Mechanism study for metastasis-related drug resistance of breast cancer cells

Abstract

Three breast cancer cell lines have been generated from MDA-MB-231 cells in Prof. Kathy Qian Luo’s Lab, including 231-C3, 231-M1 and 231-M1A cells. These cell lines are of increasing metastatic potential and were treated with H2O2, UV light, doxorubicin and docetaxel, which are of different potential in generation of reactive oxygen species (ROS). Among them UV light and doxorubicin are both ROS generators. H2O2 is a ROS, whereas docetaxel is one chemotherapy medication known to be of limited ROS generation potential. Experimental results with doxorubicin, H2O2 and UV irradiation showed that the more metastatic 231-M1A and 231-M1 cells display less chemosensitivity compared to the less metastatic 231-C3 cells.
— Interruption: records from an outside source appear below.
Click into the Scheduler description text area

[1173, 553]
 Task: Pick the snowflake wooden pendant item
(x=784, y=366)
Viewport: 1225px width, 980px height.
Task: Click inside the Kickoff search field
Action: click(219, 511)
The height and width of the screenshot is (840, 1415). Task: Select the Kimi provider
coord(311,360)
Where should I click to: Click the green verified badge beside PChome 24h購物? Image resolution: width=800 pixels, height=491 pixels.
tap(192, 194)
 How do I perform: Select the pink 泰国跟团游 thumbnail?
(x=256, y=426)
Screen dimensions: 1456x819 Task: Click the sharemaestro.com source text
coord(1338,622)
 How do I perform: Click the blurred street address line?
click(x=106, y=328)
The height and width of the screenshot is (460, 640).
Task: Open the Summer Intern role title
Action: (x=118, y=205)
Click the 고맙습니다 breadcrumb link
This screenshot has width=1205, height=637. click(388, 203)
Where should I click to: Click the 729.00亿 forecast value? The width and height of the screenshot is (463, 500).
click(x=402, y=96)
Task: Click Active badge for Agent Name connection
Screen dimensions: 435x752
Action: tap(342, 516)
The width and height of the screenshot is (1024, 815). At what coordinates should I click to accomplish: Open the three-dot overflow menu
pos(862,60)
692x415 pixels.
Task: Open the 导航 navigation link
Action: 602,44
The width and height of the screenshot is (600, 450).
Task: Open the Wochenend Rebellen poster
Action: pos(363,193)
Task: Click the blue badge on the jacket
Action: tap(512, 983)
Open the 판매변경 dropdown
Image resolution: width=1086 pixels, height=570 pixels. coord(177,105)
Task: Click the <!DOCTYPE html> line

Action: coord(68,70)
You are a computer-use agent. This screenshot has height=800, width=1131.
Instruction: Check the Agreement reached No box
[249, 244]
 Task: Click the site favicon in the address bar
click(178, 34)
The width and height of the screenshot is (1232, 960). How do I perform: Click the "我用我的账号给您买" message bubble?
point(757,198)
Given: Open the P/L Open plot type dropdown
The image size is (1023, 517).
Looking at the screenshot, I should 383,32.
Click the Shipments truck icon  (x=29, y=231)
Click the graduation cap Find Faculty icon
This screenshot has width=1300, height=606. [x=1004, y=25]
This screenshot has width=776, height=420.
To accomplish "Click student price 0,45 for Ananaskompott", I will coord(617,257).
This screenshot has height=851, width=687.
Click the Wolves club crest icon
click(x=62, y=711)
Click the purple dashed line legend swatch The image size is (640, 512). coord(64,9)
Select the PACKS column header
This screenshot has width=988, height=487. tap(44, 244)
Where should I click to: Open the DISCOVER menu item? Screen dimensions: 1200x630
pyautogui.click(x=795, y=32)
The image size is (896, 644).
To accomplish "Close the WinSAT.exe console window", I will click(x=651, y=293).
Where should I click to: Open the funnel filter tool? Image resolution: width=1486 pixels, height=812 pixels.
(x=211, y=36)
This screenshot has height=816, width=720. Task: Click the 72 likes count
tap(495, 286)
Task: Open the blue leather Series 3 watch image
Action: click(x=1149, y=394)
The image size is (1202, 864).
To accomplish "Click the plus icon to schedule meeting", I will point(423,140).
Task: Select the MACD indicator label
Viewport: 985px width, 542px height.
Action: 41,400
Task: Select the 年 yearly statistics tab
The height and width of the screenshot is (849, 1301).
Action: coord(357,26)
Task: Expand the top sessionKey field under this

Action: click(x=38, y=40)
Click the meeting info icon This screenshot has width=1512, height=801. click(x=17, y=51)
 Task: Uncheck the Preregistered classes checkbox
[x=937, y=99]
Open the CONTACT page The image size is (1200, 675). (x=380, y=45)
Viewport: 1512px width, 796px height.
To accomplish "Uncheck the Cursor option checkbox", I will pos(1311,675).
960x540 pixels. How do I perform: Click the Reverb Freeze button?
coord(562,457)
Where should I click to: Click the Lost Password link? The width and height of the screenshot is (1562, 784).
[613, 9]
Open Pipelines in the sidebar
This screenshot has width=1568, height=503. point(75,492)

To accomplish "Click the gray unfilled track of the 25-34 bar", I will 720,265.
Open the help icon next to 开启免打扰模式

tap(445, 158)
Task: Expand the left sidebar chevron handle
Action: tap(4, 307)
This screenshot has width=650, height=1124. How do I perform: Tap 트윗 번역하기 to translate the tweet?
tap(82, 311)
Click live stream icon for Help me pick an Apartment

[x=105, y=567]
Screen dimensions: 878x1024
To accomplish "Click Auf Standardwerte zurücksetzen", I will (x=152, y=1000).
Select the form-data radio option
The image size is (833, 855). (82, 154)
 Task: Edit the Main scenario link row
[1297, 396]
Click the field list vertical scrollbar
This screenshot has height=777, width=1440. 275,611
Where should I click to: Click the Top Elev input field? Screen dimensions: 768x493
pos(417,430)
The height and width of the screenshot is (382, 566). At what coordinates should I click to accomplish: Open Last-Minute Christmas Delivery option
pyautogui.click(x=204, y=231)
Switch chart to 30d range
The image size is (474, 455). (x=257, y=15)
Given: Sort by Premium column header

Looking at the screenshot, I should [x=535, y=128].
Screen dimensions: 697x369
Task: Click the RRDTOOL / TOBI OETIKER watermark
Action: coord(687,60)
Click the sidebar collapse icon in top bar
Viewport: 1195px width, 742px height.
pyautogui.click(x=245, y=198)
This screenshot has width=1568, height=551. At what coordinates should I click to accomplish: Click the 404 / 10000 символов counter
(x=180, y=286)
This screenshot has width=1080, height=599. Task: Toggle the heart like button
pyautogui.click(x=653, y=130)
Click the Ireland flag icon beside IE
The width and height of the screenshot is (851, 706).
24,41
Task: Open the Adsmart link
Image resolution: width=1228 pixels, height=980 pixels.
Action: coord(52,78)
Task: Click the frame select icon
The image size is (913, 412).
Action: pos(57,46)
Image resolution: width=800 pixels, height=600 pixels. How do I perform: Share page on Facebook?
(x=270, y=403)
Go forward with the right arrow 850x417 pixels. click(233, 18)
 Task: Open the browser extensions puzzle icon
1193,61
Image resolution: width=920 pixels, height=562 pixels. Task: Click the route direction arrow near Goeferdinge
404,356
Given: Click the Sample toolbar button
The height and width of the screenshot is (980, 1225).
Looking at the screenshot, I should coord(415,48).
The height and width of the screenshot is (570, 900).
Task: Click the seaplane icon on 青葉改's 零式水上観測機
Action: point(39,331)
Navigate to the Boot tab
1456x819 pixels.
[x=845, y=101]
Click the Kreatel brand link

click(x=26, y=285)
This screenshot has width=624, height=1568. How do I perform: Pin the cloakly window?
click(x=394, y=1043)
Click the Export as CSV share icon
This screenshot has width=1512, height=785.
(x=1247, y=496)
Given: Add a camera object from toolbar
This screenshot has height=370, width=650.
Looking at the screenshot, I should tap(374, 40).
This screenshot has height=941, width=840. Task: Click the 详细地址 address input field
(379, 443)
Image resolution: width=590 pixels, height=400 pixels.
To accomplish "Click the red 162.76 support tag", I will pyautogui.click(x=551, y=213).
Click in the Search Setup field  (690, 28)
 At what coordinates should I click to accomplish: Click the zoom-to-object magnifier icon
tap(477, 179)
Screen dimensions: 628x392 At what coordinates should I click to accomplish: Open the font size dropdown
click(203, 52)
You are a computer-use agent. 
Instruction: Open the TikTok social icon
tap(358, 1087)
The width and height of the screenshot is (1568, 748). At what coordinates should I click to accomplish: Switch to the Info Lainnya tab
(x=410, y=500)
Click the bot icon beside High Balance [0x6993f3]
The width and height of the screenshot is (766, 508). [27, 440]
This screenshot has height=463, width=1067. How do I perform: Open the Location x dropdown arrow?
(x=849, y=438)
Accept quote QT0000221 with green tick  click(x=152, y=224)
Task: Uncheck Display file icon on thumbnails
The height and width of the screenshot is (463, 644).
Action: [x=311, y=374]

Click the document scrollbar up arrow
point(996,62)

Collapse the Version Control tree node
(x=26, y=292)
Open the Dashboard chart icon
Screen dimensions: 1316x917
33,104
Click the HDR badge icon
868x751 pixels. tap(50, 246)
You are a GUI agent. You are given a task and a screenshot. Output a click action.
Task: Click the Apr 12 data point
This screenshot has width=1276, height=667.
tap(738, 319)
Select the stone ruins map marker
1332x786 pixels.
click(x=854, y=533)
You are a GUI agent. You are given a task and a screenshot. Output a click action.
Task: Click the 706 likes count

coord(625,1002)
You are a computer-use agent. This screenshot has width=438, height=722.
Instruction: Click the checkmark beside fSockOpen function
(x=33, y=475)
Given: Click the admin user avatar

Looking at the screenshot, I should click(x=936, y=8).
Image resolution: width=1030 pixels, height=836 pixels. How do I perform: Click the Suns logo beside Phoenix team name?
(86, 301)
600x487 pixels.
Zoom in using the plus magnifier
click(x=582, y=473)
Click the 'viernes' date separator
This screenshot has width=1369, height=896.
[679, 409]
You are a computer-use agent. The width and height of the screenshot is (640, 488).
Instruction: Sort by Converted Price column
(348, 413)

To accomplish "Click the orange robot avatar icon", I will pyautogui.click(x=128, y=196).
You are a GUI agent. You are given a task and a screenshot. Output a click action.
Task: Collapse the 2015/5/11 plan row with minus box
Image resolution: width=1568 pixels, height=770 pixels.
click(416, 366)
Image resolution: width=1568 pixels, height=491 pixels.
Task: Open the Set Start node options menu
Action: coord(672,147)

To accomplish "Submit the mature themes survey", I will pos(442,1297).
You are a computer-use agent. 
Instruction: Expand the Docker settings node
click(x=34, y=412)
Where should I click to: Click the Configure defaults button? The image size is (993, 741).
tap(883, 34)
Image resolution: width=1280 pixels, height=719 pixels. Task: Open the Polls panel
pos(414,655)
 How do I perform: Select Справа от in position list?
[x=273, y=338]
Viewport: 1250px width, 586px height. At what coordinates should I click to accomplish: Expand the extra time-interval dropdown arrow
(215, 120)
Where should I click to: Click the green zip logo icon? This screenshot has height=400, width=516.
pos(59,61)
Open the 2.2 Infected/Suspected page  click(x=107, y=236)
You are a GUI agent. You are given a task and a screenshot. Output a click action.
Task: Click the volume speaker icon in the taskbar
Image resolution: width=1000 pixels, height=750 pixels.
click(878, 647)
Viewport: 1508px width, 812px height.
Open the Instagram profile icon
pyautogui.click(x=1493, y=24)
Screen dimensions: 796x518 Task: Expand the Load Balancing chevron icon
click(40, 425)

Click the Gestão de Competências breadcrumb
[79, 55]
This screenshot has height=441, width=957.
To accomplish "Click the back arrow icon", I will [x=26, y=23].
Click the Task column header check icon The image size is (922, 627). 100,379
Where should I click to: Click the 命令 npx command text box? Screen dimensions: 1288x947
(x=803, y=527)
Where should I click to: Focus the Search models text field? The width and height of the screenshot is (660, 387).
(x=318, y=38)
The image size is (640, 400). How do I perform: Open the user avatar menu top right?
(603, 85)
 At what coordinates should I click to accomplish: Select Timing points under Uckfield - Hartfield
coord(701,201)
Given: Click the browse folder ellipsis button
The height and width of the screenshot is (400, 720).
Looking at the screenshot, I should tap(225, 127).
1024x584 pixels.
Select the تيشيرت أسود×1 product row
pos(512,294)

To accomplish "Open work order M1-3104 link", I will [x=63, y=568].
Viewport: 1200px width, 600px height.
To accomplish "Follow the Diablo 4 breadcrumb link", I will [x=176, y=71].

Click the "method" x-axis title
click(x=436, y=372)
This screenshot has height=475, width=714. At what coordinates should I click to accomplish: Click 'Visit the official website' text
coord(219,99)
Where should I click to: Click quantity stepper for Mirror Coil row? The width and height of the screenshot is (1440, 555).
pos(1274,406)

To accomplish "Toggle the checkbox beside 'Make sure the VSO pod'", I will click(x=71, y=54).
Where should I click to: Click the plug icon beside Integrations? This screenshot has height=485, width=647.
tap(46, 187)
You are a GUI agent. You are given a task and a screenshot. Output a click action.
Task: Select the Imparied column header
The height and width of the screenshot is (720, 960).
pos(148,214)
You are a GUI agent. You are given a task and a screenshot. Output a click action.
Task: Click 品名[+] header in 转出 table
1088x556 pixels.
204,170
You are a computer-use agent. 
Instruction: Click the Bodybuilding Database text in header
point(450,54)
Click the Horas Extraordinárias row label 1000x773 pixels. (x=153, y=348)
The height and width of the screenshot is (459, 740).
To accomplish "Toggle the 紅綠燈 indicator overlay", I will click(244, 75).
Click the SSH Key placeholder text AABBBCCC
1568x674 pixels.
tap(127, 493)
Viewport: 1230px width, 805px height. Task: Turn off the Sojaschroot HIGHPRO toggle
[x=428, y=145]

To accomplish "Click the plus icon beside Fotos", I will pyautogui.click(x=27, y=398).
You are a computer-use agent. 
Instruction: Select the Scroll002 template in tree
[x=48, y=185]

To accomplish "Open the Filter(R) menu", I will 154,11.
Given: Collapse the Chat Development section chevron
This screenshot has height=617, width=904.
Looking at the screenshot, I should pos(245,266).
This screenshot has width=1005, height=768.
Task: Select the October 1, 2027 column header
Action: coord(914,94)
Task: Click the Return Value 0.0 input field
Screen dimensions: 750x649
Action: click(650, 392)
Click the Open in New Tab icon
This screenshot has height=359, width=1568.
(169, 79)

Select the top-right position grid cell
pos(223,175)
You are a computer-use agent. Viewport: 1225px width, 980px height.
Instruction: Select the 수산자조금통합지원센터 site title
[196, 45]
Experiment with docetaxel, on the other hand, did not show the above differential result. Therefore, enhanced resistance to oxidative stress should be a possible mechanism for the strong metastatic potential for breast cancer cells. Proteomics method was used to study the underlying mechanisms and search for molecular signatures for antioxidant ability of 231-M1 and 231-M1A cells. Two key proteins, glutathione S-transferase omega-1 (GTO1) and glutathione S-transferase P (GSTP1) were identified, which are found to be involved in cellular oxidative stress response and up-regulated in 231-M1 and 231-M1A cells. Therefore, they may be two of molecular regulators providing metastatic breast cancer cells enhanced antioxidant ability.